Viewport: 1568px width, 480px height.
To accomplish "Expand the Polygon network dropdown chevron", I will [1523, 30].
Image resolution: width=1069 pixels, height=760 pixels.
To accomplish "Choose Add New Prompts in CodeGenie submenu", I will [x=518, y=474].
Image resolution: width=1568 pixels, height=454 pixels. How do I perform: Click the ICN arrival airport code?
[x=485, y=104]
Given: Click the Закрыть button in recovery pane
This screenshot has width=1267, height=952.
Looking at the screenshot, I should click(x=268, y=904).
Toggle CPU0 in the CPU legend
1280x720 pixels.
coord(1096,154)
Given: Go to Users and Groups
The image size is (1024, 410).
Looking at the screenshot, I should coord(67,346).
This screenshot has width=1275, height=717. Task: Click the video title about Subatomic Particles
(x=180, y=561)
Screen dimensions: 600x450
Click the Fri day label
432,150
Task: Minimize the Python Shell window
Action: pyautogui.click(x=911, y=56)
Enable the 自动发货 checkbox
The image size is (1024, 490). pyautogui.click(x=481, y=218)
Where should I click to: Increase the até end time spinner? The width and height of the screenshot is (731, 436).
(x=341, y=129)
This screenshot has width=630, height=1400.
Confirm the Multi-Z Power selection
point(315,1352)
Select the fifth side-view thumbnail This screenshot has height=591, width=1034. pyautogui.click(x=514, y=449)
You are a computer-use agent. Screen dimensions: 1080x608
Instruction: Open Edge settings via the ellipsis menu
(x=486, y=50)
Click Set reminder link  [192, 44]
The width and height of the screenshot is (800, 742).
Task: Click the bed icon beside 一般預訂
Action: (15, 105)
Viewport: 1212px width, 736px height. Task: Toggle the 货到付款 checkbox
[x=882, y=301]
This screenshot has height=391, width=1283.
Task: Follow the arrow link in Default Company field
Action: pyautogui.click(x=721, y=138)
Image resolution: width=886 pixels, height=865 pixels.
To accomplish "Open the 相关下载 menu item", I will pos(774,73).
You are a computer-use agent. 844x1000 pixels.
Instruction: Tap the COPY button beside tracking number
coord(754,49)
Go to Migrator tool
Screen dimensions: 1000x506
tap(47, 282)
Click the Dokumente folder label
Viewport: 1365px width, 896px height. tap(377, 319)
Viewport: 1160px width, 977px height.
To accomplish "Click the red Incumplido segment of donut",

□ □ □ □ □ □ □

All the data is to be copied over exactly as it stands.

**Response box**.
Viewport: 1568px width, 480px height.
To accomplish "Expand the Polygon network dropdown chevron", I will [1523, 30].
Image resolution: width=1069 pixels, height=760 pixels.
To accomplish "Choose Add New Prompts in CodeGenie submenu", I will [x=518, y=474].
Image resolution: width=1568 pixels, height=454 pixels. How do I perform: Click the ICN arrival airport code?
[x=485, y=104]
Given: Click the Закрыть button in recovery pane
This screenshot has width=1267, height=952.
Looking at the screenshot, I should click(x=268, y=904).
Toggle CPU0 in the CPU legend
1280x720 pixels.
coord(1096,154)
Given: Go to Users and Groups
The image size is (1024, 410).
Looking at the screenshot, I should coord(67,346).
This screenshot has width=1275, height=717. Task: Click the video title about Subatomic Particles
(x=180, y=561)
Screen dimensions: 600x450
Click the Fri day label
432,150
Task: Minimize the Python Shell window
Action: pyautogui.click(x=911, y=56)
Enable the 自动发货 checkbox
The image size is (1024, 490). pyautogui.click(x=481, y=218)
Where should I click to: Increase the até end time spinner? The width and height of the screenshot is (731, 436).
(x=341, y=129)
This screenshot has width=630, height=1400.
Confirm the Multi-Z Power selection
point(315,1352)
Select the fifth side-view thumbnail This screenshot has height=591, width=1034. pyautogui.click(x=514, y=449)
You are a computer-use agent. Screen dimensions: 1080x608
Instruction: Open Edge settings via the ellipsis menu
(x=486, y=50)
Click Set reminder link  [192, 44]
The width and height of the screenshot is (800, 742).
Task: Click the bed icon beside 一般預訂
Action: (15, 105)
Viewport: 1212px width, 736px height. Task: Toggle the 货到付款 checkbox
[x=882, y=301]
This screenshot has height=391, width=1283.
Task: Follow the arrow link in Default Company field
Action: pyautogui.click(x=721, y=138)
Image resolution: width=886 pixels, height=865 pixels.
To accomplish "Open the 相关下载 menu item", I will pos(774,73).
You are a computer-use agent. 844x1000 pixels.
Instruction: Tap the COPY button beside tracking number
coord(754,49)
Go to Migrator tool
Screen dimensions: 1000x506
tap(47, 282)
Click the Dokumente folder label
Viewport: 1365px width, 896px height. tap(377, 319)
Viewport: 1160px width, 977px height.
To accomplish "Click the red Incumplido segment of donut",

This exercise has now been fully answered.